So you think you are financially savvy! Perhaps you shoud read this ...

Elizabeth O’Neill spent an afternoon with an expert in behavioural economics, a new field that looks at our attitudes to value. She thought she was financially savvy, but now...

So you think you are financially savvy! Perhaps you shoud read this ...

BILLS, bills, bills. You get to a certain age and you’re drowning in a sea of them. I always considered myself savvy when it comes to personal finance, good with bargains and cutting my cloth to fit my measure.

I swap insurers every year. House prices are moving upwards so that massive monthly mortgage payment is no longer falling into a black hole. One day, I tell myself, I may see a return on my investment. Aside from a stagnant credit card balance, there are no overdrafts or arrears.

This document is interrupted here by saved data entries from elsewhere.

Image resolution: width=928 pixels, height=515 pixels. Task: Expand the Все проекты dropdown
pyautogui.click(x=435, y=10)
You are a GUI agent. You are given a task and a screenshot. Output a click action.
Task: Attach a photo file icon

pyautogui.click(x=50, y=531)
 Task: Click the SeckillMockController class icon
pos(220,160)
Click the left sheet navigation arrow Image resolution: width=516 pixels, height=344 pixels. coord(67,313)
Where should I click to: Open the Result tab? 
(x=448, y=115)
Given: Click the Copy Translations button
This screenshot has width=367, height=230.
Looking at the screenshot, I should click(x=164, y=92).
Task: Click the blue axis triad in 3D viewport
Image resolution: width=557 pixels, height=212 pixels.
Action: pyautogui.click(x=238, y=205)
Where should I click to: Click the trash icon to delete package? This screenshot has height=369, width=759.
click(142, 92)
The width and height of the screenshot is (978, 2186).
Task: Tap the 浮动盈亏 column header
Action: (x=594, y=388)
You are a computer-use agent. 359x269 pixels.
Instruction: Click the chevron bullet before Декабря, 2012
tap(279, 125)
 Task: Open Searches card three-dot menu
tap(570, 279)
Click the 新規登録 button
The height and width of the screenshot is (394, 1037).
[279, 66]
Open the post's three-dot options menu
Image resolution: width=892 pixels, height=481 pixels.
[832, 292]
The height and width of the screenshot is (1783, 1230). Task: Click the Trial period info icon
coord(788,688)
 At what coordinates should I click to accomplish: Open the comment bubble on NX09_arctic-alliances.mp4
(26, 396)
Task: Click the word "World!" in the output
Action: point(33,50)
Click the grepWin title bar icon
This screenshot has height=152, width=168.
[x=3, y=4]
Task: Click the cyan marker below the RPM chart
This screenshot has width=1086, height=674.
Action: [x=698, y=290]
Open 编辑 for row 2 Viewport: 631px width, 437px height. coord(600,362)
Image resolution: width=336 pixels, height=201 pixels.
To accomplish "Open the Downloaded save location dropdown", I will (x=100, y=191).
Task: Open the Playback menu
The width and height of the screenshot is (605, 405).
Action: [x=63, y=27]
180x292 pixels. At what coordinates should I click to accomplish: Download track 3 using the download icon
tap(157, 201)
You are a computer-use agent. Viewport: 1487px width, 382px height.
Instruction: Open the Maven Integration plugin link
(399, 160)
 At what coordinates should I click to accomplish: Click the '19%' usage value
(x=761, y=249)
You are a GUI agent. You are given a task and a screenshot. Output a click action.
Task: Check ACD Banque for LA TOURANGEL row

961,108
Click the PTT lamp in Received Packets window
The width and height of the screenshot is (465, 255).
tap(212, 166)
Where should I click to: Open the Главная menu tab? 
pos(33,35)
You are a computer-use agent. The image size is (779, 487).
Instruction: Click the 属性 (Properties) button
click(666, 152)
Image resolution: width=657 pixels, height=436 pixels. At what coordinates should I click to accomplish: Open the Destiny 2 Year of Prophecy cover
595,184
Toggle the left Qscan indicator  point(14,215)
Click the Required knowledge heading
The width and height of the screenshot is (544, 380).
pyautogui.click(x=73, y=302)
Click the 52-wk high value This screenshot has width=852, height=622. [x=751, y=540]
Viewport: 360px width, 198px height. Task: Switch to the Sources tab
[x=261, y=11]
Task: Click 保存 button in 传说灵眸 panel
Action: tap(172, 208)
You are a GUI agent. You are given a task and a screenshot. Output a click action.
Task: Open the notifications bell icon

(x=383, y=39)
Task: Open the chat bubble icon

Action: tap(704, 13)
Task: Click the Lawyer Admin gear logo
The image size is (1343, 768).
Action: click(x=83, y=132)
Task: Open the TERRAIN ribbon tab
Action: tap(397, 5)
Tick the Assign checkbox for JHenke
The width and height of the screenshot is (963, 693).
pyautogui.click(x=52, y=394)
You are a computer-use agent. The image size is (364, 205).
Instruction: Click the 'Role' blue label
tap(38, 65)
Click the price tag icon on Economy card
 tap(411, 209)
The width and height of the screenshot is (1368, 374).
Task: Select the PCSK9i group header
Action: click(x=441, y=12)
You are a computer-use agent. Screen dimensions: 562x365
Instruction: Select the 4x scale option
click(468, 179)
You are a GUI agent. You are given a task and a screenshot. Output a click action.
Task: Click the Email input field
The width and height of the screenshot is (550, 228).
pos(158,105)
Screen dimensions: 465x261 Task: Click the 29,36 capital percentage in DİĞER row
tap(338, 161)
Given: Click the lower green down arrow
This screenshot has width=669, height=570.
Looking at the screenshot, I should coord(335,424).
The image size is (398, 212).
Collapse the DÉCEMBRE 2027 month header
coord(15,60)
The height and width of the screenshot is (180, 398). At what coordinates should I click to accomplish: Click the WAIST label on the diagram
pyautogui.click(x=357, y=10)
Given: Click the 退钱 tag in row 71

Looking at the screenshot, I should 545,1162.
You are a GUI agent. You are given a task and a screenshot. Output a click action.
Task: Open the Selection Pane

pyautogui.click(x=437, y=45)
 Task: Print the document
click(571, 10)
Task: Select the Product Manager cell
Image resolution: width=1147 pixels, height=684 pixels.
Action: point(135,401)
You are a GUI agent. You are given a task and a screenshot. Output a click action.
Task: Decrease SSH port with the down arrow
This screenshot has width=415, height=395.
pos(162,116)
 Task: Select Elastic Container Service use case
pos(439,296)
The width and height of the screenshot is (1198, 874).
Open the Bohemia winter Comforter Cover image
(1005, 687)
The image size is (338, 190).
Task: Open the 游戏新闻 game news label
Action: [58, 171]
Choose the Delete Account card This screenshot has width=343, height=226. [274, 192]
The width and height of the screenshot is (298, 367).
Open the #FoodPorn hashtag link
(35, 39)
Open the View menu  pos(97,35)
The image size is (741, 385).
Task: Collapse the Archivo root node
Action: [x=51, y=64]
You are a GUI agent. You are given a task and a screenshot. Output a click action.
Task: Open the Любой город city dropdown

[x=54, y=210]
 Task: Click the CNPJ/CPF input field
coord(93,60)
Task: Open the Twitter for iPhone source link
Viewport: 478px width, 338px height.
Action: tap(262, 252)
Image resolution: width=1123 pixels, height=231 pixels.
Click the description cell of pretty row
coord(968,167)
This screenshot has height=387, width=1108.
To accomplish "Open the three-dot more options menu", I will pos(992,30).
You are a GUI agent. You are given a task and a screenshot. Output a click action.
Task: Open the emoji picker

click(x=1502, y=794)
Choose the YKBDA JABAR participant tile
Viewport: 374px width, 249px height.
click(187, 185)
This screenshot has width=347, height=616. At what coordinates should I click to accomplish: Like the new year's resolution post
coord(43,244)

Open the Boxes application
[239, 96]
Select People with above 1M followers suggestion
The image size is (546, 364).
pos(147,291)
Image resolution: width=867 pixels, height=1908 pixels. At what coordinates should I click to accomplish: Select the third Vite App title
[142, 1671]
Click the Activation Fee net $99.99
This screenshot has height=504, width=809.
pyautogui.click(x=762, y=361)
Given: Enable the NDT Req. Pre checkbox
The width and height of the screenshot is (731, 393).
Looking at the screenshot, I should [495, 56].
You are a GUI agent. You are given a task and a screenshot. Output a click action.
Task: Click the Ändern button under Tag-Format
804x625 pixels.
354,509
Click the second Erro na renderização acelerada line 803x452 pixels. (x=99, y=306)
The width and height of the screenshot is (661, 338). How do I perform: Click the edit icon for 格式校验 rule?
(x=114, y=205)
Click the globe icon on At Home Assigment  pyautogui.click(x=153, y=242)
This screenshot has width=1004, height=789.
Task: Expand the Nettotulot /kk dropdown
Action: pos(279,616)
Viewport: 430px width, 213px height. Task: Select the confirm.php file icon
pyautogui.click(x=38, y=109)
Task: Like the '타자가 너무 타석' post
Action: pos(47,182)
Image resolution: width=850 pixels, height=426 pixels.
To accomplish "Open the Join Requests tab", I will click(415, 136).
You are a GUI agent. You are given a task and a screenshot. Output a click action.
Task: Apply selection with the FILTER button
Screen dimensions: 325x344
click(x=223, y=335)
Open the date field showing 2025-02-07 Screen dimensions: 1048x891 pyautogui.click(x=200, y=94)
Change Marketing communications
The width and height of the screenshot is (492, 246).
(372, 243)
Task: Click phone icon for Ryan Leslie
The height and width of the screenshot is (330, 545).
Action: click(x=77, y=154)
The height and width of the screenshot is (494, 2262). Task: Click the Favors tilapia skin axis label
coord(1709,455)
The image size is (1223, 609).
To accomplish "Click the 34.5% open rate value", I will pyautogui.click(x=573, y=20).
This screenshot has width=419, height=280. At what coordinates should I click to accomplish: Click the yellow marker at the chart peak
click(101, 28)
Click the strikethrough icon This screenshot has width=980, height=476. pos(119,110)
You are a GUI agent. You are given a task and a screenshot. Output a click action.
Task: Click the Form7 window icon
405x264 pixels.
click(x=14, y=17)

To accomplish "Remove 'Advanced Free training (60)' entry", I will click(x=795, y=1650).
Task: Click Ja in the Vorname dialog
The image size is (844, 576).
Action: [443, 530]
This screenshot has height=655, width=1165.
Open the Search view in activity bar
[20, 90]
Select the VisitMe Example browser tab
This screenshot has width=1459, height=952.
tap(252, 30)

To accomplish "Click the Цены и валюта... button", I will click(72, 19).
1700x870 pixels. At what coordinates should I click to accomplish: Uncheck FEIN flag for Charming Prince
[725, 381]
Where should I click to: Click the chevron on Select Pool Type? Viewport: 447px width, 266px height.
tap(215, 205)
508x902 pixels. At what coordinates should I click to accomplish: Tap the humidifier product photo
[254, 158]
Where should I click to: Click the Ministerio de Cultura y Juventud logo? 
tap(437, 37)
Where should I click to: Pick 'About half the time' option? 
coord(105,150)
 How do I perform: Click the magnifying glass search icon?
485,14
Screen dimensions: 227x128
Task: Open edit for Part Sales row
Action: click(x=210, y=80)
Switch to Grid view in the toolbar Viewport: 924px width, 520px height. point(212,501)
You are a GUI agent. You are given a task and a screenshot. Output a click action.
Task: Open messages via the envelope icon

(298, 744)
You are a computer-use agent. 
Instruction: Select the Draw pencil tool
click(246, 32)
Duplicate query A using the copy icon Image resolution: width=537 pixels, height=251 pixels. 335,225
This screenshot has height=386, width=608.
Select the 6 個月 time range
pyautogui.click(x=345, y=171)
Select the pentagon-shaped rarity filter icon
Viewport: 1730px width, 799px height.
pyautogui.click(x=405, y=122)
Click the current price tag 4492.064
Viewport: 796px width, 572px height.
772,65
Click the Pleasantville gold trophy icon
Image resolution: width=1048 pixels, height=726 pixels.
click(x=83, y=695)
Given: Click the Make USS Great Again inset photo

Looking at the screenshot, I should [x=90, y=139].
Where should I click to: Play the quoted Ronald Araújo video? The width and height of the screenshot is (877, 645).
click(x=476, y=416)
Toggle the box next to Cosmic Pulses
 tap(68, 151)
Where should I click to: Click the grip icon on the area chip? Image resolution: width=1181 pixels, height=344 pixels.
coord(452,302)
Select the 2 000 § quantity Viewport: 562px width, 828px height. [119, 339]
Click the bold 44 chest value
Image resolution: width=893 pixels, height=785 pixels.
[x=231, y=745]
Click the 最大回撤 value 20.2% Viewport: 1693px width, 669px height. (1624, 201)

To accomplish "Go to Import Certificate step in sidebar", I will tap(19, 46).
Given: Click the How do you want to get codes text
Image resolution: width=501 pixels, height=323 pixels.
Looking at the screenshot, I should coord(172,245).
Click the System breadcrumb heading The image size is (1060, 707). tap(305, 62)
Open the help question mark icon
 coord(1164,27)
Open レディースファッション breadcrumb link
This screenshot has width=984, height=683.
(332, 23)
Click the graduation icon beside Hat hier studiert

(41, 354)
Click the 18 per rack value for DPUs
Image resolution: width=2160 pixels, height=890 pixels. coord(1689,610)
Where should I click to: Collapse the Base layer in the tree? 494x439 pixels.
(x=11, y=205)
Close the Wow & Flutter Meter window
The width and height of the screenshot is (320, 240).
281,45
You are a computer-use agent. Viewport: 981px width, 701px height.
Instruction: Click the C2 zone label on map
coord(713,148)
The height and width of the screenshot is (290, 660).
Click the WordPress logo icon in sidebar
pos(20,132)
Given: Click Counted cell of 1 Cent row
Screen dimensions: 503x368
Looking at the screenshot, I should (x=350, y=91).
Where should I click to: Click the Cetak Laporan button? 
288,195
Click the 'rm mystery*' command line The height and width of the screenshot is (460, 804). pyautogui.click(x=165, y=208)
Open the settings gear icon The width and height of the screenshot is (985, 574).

So, according to my own assessment I operate in my own best interests financially speaking and all in all things could be a lot worse. Of course, my conscience or inner accountant tells me things could also be a lot better.

I have no savings — zero. That’s 0. No holiday fund, no rainy day fund. I also pay monthly energy and telecom bills unquestioningly and never switch. Yearly, they run into the thousands. Somewhere in the recesses of my mind I think I must look into that, but I never do — that’s gas, electricity, broadband and phone.

So am I financially savvy? Do I operate in my own best interests? Can I make rational choices about the value of something?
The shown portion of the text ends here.